Ibrahim could be charming. Once the Sultan asked him, "Whose celebration party was best, Ibrahim? The one I held for my son's circumcision or the one you held when you were married?" Ibrahim was quick with the "right" answer..."My party was best," he said, "because I had the Sultan as my guest!"

Or he could be a jealous adversary...
A European chronicler made note (in 1534) that Ibrahim discovered the Magnificent Süleyman getting advice from [the attractive] Rüstem Paşa (who would be Ibrahim's successor). Ibrahim became quite agitated and, in a flash, Rüstem found himself reassigned to duty in the remote province of Diyarbakır. Süleyman did not intervene.

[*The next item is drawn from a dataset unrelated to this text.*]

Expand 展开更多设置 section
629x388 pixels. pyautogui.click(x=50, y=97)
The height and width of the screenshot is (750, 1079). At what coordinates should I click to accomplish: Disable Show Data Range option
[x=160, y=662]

Later, after Hafsa Hatun (Süleyman's mother and Ibrahim's powerful benefactor) died, Rüstem along with his wife, Mihramah (Süleyman and Hürrem's daughter), and Hürrem (Süleyman's wife) successfully plotted against Ibrahim. On the evening of April 5, 1536 after Ibrahim's return from two-years of victorious campaigning against the Safavids in Persia, Süleyman invited his old friend to dinner in the sultan's private quarters at TOPKAPI. They passed a pleasant evening together apparently, but it grew late so Ibrahim retired to the adjoining bedroom -- which the Sultan always kept ready for him. The next morning Ibrahim was found in the street outside the palace walls, strangled by bowstring. Gauging from the marks on his body he had put up a prodigious fight to the end...And as Will Durant has observed, "it was an act that matched the barbarism of the burning of Servetus or Berquin.[two Christian 'heretics' burned at the stake by 'orthodox' Christian authorities, in this same era.]"35

Ottoman Grand Vizier (1523-1536) to Süleyman I (The Magnificent). Probably of Greek or Croatian ancestry, Ibrahim entered Turkey via the devşirme system as a youthful Christian slave after an Ottoman raid -- perhaps near Parga, Italy16 in the time of Bayezid II. Süleyman and he quickly became very close friends -- too close in the eyes of many (Ali Kemal Meram suggests they were bisexual lovers.29) After Süleyman became Sultan (1520), Ibrahim began a meteoric rise. Within 3 years, he was Grand Vizier, beating out Piri Mehmed, the last of the Grand Vizier's to come from the old Turkish aristocracy. From this point, members of the 'devşirme' began increasingly to take control of the principal positions of state in the Ottoman Empire.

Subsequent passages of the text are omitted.